[Belated Cc linux-m68k...]
On Mon, 25 Aug 2025, Lance Yang wrote:
On 2025/8/25 14:17, Finn Thain wrote:
On Mon, 25 Aug 2025, Lance Yang wrote:
What if we squash the runtime check fix into your patch?
Did my patch not solve the problem?
Hmm... it should solve the problem for natural alignment, which is a critical fix.
But it cannot solve the problem of forced misalignment from drivers using #pragma pack(1). The runtime warning will still trigger in those cases.

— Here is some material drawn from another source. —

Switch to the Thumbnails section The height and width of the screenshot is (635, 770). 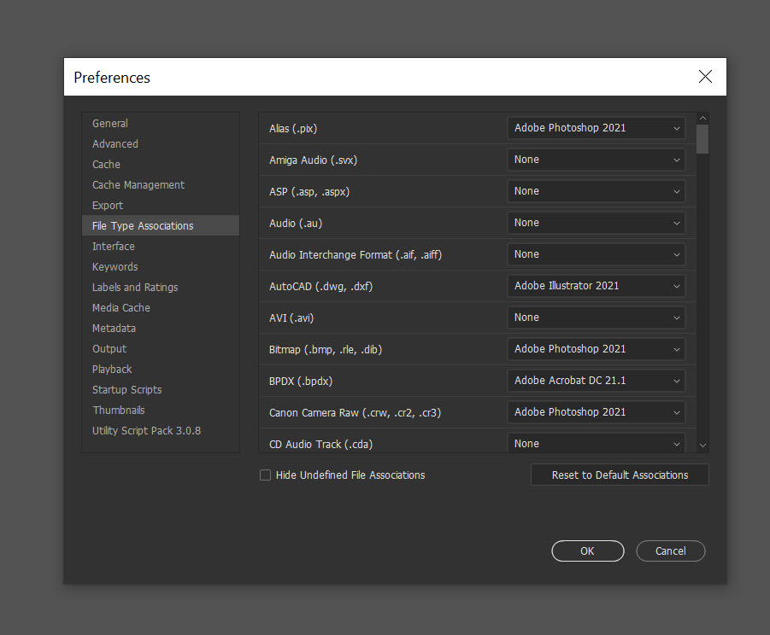[118, 410]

I built a simple test module on a kernel with your patch applied:
#include <linux/module.h> #include <linux/init.h> struct __attribute__((packed)) test_container { char padding[49]; struct mutex io_lock; }; static int __init alignment_init(void) { struct test_container cont; pr_info("io_lock address offset mod 4: %lu\n", (unsigned long)&cont.io_lock % 4); return 0; } static void __exit alignment_exit(void) { pr_info("Module unloaded\n"); } module_init(alignment_init); module_exit(alignment_exit); MODULE_LICENSE("GPL"); MODULE_AUTHOR("x"); MODULE_DESCRIPTION("x");
Result from dmesg: [Mon Aug 25 15:44:50 2025] io_lock address offset mod 4: 1
Thanks for sending code to illustrate your point. Unfortunately, I was not able to reproduce your results. Tested on x86, your test module shows no misalignment:
[131840.349042] io_lock address offset mod 4: 0
Tested on m68k I also get 0, given the patch at the top of this thread:
[ 0.400000] io_lock address offset mod 4: 0
As we can see, a packed struct can still force the entire mutex object to an unaligned address. With an address like this, the WARN_ON_ONCE can still be triggered.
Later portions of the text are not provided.